* _Collected data entries_:
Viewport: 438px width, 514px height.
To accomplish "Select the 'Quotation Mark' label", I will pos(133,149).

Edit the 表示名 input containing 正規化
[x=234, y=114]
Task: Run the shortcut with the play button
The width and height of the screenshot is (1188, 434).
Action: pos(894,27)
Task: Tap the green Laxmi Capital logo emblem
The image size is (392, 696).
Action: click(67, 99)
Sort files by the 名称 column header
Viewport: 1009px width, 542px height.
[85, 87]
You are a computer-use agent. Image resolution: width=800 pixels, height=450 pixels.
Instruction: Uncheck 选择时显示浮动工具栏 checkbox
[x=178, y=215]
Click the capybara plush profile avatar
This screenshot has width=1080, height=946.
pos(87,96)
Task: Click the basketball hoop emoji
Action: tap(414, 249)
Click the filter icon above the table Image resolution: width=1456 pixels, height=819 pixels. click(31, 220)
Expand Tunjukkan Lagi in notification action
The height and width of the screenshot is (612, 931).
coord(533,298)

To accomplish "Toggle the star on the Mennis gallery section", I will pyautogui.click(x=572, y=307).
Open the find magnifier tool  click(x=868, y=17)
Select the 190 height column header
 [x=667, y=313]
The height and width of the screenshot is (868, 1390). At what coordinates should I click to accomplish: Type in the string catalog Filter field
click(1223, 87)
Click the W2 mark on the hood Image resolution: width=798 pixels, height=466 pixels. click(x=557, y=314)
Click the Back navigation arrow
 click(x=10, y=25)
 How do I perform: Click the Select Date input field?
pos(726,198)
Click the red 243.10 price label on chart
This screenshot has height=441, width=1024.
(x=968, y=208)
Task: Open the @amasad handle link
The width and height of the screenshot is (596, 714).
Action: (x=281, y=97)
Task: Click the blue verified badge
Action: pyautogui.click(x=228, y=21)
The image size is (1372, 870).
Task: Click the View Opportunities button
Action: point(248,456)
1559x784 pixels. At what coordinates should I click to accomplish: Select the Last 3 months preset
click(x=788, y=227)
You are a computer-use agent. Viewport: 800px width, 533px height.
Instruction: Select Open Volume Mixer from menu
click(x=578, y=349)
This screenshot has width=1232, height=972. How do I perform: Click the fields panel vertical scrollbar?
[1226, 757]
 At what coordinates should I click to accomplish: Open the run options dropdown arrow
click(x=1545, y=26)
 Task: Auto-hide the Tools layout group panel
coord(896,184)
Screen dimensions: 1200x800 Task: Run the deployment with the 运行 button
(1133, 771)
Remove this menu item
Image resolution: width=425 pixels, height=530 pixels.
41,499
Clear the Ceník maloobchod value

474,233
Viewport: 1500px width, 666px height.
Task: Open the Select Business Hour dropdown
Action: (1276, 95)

* _SET TASK_: Reproduce every line of the data above without any changes.

* _TASK ANSWER_:
Viewport: 438px width, 514px height.
To accomplish "Select the 'Quotation Mark' label", I will pos(133,149).

Edit the 表示名 input containing 正規化
[x=234, y=114]
Task: Run the shortcut with the play button
The width and height of the screenshot is (1188, 434).
Action: pos(894,27)
Task: Tap the green Laxmi Capital logo emblem
The image size is (392, 696).
Action: click(67, 99)
Sort files by the 名称 column header
Viewport: 1009px width, 542px height.
[85, 87]
You are a computer-use agent. Image resolution: width=800 pixels, height=450 pixels.
Instruction: Uncheck 选择时显示浮动工具栏 checkbox
[x=178, y=215]
Click the capybara plush profile avatar
This screenshot has width=1080, height=946.
pos(87,96)
Task: Click the basketball hoop emoji
Action: tap(414, 249)
Click the filter icon above the table Image resolution: width=1456 pixels, height=819 pixels. click(31, 220)
Expand Tunjukkan Lagi in notification action
The height and width of the screenshot is (612, 931).
coord(533,298)

To accomplish "Toggle the star on the Mennis gallery section", I will pyautogui.click(x=572, y=307).
Open the find magnifier tool  click(x=868, y=17)
Select the 190 height column header
 [x=667, y=313]
The height and width of the screenshot is (868, 1390). At what coordinates should I click to accomplish: Type in the string catalog Filter field
click(1223, 87)
Click the W2 mark on the hood Image resolution: width=798 pixels, height=466 pixels. click(x=557, y=314)
Click the Back navigation arrow
 click(x=10, y=25)
 How do I perform: Click the Select Date input field?
pos(726,198)
Click the red 243.10 price label on chart
This screenshot has height=441, width=1024.
(x=968, y=208)
Task: Open the @amasad handle link
The width and height of the screenshot is (596, 714).
Action: (x=281, y=97)
Task: Click the blue verified badge
Action: pyautogui.click(x=228, y=21)
The image size is (1372, 870).
Task: Click the View Opportunities button
Action: point(248,456)
1559x784 pixels. At what coordinates should I click to accomplish: Select the Last 3 months preset
click(x=788, y=227)
You are a computer-use agent. Viewport: 800px width, 533px height.
Instruction: Select Open Volume Mixer from menu
click(x=578, y=349)
This screenshot has width=1232, height=972. How do I perform: Click the fields panel vertical scrollbar?
[1226, 757]
 At what coordinates should I click to accomplish: Open the run options dropdown arrow
click(x=1545, y=26)
 Task: Auto-hide the Tools layout group panel
coord(896,184)
Screen dimensions: 1200x800 Task: Run the deployment with the 运行 button
(1133, 771)
Remove this menu item
Image resolution: width=425 pixels, height=530 pixels.
41,499
Clear the Ceník maloobchod value

474,233
Viewport: 1500px width, 666px height.
Task: Open the Select Business Hour dropdown
Action: (1276, 95)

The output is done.